Meaning of the first and second laws of the photoelectric effect

Question

I was reading the introduction to quantum mechanics in my physics book and it begins with a discussion of the photoelectric effect and energy quantas. The first law, the one that says that the intensity of the photoelectric saturation current is directly proportional to the flux of incident EM radiation, means that the more radiation will hit the plate the higher the intensity of the current produced (via displacement of electrons), right?

And the second one, the one that says the kinetic energy of the emitted photoelectrons varies linearly with the frequency of incident EM radiation, and does not depend on the flux, means that the further up the EM spectrum the radiation is, the higher the voltage (electric potential) produced?

Answer 1

In the photoelectric effect one photon displaces one electron, so the way to understand it is to consider the properties of the photons.

If you take light of a fixed frequency, $\nu$, then the energy of the photons is fixed at $h\nu$. That means the intensity of light is proportional to the number of photons, and because one photon = one displaced electron, the intensity of light is proportional to the number of photoelectrons.

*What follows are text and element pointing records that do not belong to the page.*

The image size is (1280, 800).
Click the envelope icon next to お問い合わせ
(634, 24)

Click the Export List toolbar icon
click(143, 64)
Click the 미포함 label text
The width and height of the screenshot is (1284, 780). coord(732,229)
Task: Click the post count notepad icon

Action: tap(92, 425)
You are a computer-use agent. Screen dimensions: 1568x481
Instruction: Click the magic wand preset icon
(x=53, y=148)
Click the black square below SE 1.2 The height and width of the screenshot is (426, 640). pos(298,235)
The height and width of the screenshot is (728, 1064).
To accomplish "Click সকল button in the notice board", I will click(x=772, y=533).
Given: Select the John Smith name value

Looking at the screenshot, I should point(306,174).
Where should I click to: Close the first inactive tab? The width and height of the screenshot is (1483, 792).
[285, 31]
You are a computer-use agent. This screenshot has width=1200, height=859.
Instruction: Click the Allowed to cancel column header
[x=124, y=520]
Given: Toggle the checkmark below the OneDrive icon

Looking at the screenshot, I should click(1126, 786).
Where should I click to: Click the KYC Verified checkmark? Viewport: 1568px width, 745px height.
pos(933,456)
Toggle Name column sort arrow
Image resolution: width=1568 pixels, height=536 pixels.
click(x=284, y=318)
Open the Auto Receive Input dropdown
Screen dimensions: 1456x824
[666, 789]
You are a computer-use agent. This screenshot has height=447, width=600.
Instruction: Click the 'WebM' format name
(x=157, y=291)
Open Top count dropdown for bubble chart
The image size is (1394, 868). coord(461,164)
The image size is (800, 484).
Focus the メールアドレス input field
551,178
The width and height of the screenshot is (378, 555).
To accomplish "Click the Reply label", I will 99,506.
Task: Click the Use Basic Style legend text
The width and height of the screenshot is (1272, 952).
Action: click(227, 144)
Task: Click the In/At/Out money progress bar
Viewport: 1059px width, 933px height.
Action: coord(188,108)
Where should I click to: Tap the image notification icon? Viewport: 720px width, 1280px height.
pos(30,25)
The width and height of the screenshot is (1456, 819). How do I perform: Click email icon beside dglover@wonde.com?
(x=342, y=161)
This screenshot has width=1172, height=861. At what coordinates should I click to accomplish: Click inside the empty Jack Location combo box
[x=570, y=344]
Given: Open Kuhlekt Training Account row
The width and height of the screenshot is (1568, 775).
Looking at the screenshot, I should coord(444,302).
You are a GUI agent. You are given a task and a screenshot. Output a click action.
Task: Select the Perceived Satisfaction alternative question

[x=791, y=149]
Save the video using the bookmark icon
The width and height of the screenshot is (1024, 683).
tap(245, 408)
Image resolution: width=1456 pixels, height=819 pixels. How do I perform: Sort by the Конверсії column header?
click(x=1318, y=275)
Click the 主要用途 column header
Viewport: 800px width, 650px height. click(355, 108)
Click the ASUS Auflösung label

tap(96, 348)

When a photon ejects a photoelectron the energy of the electron is equal to the energy of the photon, $h\nu$, minus the work function, $\phi$. This explains why the energy of the electrons, $E$, increases with frequency of the light, $\nu$.

$$E = h\nu - \phi$$

In the last part of your question you say:

means that the further up the EM spectrum the radiation is, the higher the voltage (electric potential) produced?

The photoelectric effect ejects electrons, so whatever you are illuminating will get a positive charge and therefore a potential difference relative to ground. However the potential difference is just related to the total charge, i.e. the number of electrons ejected, so it isn't affected by the energy of the photoelectrons.